(Data listing)
• • • • • • •
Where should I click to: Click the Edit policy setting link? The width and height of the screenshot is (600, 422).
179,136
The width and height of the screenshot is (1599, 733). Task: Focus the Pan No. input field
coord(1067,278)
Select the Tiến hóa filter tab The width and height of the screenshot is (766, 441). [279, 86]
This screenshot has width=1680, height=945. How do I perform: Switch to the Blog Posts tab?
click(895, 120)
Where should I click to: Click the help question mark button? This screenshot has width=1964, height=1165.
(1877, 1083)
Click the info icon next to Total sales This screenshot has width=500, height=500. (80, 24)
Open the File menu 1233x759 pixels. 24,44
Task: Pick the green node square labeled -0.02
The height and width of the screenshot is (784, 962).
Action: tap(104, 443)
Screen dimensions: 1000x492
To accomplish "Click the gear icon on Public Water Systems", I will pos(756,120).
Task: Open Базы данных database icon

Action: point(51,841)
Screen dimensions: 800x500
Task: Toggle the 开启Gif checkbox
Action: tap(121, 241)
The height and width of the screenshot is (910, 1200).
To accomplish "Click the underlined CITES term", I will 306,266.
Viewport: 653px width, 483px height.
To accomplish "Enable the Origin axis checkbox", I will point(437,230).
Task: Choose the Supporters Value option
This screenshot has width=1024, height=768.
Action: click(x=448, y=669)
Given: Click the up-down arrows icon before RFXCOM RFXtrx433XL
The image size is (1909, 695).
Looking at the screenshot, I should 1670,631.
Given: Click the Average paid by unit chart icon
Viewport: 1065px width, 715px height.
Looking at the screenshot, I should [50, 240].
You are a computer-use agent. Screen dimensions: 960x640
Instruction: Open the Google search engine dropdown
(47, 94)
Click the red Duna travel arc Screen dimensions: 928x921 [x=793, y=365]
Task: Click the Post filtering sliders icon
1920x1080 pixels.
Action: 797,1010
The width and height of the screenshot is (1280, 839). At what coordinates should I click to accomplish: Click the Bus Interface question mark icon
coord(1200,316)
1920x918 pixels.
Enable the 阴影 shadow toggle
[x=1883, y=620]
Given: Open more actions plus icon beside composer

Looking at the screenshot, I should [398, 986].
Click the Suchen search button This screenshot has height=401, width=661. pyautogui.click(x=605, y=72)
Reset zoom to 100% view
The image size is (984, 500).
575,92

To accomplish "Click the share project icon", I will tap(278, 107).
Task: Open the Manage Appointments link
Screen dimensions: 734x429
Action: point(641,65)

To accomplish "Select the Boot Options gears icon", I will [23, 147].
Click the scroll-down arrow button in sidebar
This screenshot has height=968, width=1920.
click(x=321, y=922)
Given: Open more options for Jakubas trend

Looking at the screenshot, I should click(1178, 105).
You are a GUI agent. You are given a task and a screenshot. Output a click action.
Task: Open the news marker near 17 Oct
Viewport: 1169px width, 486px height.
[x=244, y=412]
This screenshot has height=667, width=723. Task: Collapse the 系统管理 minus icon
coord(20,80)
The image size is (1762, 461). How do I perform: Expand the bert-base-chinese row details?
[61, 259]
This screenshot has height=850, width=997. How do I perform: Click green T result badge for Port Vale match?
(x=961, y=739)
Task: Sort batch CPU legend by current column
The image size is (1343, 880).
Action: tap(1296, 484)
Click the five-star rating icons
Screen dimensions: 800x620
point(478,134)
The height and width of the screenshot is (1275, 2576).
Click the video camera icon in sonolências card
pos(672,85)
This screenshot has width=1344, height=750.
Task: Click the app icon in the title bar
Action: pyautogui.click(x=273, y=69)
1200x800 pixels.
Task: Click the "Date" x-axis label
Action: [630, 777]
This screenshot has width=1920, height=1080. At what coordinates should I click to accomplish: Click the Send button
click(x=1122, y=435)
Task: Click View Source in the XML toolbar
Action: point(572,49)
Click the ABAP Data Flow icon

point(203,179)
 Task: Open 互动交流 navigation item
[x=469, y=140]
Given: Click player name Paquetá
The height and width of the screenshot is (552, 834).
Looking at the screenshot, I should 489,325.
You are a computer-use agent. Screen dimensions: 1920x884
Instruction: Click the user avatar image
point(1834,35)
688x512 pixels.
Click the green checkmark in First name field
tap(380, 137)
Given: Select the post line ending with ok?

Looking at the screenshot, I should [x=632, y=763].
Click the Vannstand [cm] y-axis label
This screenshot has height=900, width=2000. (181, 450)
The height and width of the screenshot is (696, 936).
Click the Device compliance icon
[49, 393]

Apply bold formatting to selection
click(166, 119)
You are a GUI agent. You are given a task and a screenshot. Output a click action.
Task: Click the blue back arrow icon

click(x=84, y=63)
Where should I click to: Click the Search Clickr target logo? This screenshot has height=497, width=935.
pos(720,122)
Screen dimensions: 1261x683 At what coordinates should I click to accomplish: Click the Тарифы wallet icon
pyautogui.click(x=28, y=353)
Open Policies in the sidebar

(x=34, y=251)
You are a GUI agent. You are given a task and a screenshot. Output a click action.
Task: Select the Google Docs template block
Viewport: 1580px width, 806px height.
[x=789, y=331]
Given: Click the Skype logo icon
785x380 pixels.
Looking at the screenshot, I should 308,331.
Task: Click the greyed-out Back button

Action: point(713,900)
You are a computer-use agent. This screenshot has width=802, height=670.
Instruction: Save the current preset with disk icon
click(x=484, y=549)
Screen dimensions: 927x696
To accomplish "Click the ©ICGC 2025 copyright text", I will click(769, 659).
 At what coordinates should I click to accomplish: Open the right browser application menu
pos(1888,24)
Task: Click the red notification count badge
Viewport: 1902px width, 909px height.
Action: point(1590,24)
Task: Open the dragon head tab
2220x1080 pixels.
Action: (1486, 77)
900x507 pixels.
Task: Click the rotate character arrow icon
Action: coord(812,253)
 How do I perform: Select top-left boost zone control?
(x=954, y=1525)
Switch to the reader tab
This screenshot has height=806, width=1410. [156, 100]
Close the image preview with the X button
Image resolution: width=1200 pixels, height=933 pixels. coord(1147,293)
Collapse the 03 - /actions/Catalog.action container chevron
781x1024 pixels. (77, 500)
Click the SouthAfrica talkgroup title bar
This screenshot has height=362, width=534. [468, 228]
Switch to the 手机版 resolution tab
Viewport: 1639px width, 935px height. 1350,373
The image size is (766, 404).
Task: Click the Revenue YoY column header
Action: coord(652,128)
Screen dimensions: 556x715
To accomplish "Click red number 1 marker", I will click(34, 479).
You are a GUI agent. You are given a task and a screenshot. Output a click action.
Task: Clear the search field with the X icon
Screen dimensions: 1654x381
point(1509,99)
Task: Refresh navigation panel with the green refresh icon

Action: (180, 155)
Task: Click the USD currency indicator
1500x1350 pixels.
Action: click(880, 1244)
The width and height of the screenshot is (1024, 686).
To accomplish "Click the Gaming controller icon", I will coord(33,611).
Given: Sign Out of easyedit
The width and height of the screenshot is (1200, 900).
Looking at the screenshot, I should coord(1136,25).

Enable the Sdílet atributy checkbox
• • • • • • •
_What is being asked_
Rewrite the Data listing from its first line up to and including the line with "click(895, 120)", swapping "screenshot" for "screen capture" and leaving everything else the same.

_Right answer_
Where should I click to: Click the Edit policy setting link? The width and height of the screen capture is (600, 422).
179,136
The width and height of the screen capture is (1599, 733). Task: Focus the Pan No. input field
coord(1067,278)
Select the Tiến hóa filter tab The width and height of the screen capture is (766, 441). [279, 86]
This screen capture has width=1680, height=945. How do I perform: Switch to the Blog Posts tab?
click(895, 120)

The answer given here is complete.